Julian Assange on Fox News

Julian Assange on Fox News

By Steve Neavling
ticklethewire.com

Donald Trump praised the anti-secrecy group WikiLeaks while he was running for president.

Now, his administration is preparing charges against the group’s founder, Julian Assange, according to CNN

The charges may include conspiracy, violating the Espionage Act and the theft of government property.

The decision to charge Assange, who revealed troves of damaging e-mails from the Hillary Clinton campaign, belongs to the Justice Department.

U.S. authorities are responding to WikiLeaks releasing 8,000 documents last week revealing secrets about the CIA’s spying capabilities.

Attorney General on Thursday called Assange’s arrest a “priority.”

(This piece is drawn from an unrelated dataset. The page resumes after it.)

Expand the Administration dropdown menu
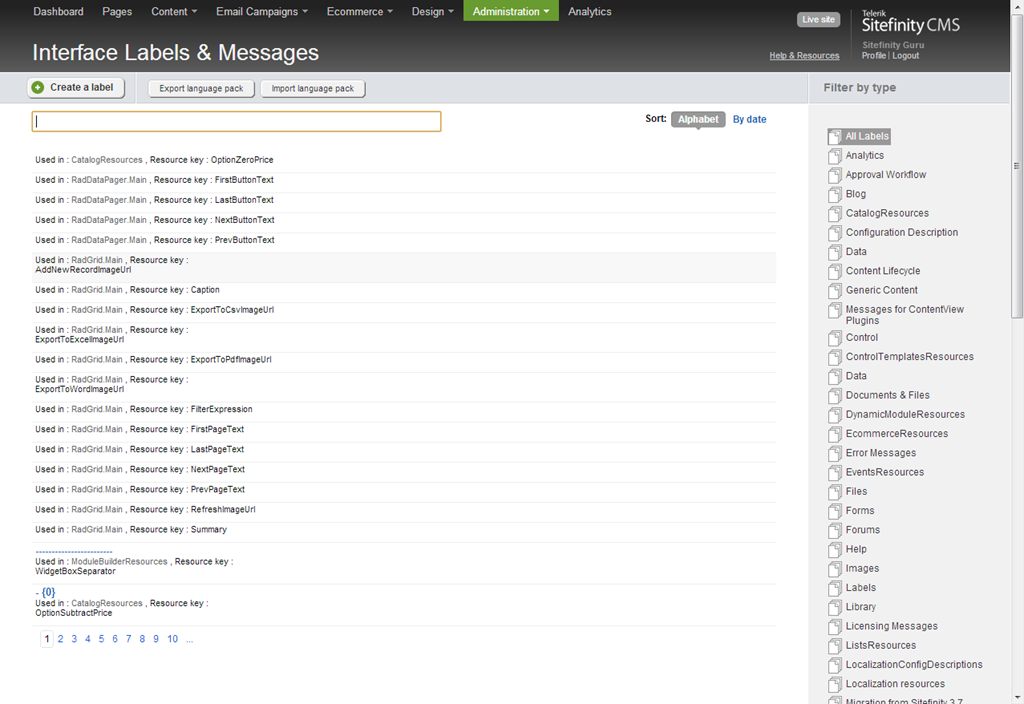Image resolution: width=1024 pixels, height=704 pixels. click(510, 12)
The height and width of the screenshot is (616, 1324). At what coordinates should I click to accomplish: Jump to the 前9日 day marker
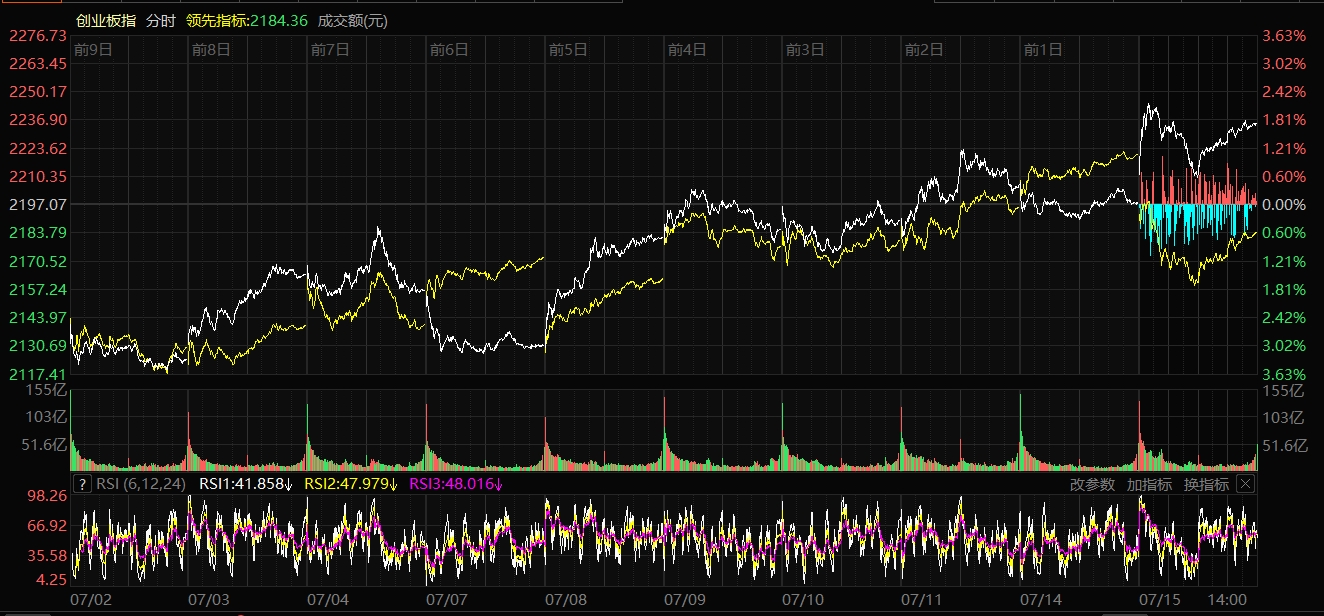93,48
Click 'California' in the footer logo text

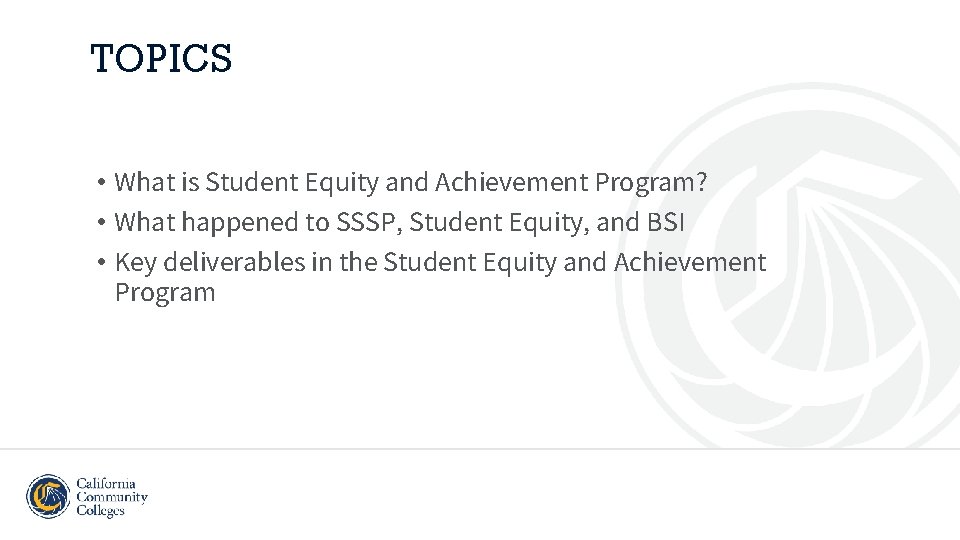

“We are going to step up our effort and already are stepping up our efforts on all leaks,” he said. “This is a matter that’s gone beyond anything I’m aware of. We have professionals that have been in the security business of the United States for many years that are shocked by the number of leaks and some of them are quite serious. So yes, it is a priority. We’ve already begun to step up our efforts and whenever a case can be made, we will seek to put some people in jail.”

Assange’s lawyer responded.

“We’ve had no communication with the Department of Justice and they have not indicated to me that they have brought any charges against Mr. Assange,” Barry Pollack said. “They’ve been unwilling to have any discussion at all, despite our repeated requests, that they let us know what Mr. Assange’s status is in any pending investigations. There’s no reason why WikiLeaks should be treated differently from any other publisher.”